Directly behind the Banqueting House, very near the river, was a chapel belonging to the Palace, but no engravings of it are known to exist; and all trace of its site has disappeared. It must have stood as nearly as possible on the site of Fife House. The screen of the Queen's Chapel here, we are told, was removed by Sir William Chambers to his residence at Whitton, near Hounslow, where he set it up as a summer-house in his garden.
The Stone Gallery ran along the east, between the Privy Garden and the river, following as nearly as possible the line of the terrace which now forms "Privy Gardens." The "lodgings belonging to his Majesty" faced the river, close to the "Privy Stairs." Those of the Duke of York adjoined them on the south, commanding also a view of the river. Those of Prince Rupert, the Duke of Monmouth, the ladies of the Court, of the maids of honour, the "Countess of Castlemaine," and the "Countess of Suffolk" were situated between the river-side and the Stone Gallery. Nell Gwynne, not having the honour of belonging to the establishment of Catherine of Braganza, was obliged to keep to her apartments in Pall Mall.

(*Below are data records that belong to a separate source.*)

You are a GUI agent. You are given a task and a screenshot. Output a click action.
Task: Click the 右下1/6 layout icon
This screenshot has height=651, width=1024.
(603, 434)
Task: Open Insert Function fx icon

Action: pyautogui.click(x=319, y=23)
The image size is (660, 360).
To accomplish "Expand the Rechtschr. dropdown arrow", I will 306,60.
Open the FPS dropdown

"The intended Palace at Whitehall," says Horace Walpole, if it had been carried out, would have been the most truly magnificent and beautiful fabric of any of the kind in Europe. His Majesty did not send to Italy and Flanders for architects as he did for Albano and Vandyck; he had Inigo Jones. A higher compliment to both English royalty and English art could not well be paid." As it is, we can only regret that the same chance of leaving behind him a memorial worthy of his genius was not given to Inigo Jones that was given to Sir Christopher Wren.

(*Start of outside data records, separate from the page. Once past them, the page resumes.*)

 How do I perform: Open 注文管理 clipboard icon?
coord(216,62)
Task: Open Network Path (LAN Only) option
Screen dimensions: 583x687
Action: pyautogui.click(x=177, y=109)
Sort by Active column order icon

It is not generally known that in the early part of the last century an ingenious speculator proposed to improve Westminster by carrying out the design of Inigo Jones for rebuilding Whitehall. The expense he estimated at little over half a million, and he proposed, as a means of raising that sum, that the city of Westminster should be incorporated, to consist of a mayor, recorder, and twenty-four aldermen; that the profits arising to the said corporation, after defraying its own necessary expenses, should, for seven years, be appropriated to carry on the intended new palace; that duties should be laid upon new improved rents within the city of Westminster; that all officers who held two or more offices above the annual value of £300, should pay a certain poundage, as should likewise all such as had any right or title to any house, office, or lodging within the said new projected Palace; and, lastly, that all improvements of any part of the ground of Whitehall, and the benefit arising to Her Majesty from all new inventions or forfeitures should for a term of years be appropriated to the same purpose. This plan, which might ultimately have much benefited the locality, it is superfluous to add, was never carried into effect.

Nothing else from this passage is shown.